**Records to process**:
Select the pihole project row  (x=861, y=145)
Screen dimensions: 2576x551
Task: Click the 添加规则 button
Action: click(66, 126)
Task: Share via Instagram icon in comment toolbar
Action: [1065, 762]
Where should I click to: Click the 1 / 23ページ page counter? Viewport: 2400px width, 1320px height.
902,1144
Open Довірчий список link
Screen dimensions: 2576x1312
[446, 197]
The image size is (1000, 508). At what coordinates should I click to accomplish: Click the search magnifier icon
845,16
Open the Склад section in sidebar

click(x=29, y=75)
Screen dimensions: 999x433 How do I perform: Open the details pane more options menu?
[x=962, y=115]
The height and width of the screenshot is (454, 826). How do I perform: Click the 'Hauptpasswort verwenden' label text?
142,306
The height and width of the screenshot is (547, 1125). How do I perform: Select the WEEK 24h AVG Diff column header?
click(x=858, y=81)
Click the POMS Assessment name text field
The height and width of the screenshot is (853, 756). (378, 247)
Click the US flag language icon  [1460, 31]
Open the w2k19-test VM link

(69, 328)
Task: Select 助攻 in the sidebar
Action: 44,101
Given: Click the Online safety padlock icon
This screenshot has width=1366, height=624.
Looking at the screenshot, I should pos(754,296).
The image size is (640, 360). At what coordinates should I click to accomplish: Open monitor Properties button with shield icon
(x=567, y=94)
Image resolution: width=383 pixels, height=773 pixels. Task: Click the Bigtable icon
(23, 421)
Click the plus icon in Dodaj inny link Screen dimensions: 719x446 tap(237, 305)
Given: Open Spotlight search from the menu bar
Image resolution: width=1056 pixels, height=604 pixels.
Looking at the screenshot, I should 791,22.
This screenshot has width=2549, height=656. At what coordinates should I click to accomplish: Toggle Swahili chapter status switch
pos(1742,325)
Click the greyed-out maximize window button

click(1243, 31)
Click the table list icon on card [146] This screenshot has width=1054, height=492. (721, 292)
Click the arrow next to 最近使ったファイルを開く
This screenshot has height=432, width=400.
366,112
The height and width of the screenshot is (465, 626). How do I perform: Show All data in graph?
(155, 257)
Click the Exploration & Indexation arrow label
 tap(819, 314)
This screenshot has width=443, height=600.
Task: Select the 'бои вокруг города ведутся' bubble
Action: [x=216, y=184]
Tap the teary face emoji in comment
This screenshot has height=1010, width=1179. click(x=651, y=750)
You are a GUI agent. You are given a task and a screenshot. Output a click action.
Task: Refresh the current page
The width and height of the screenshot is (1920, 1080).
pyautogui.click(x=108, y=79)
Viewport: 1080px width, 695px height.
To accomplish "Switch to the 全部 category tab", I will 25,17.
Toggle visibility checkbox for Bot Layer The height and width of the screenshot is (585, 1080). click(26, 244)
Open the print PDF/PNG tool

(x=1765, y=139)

**Your task**: Which lines in the records above run from the line with "Given: Open Spotlight" to the line with "click(1243, 31)"? Output them unchanged.

**Written reply**:
Given: Open Spotlight search from the menu bar
Image resolution: width=1056 pixels, height=604 pixels.
Looking at the screenshot, I should 791,22.
This screenshot has width=2549, height=656. At what coordinates should I click to accomplish: Toggle Swahili chapter status switch
pos(1742,325)
Click the greyed-out maximize window button

click(1243, 31)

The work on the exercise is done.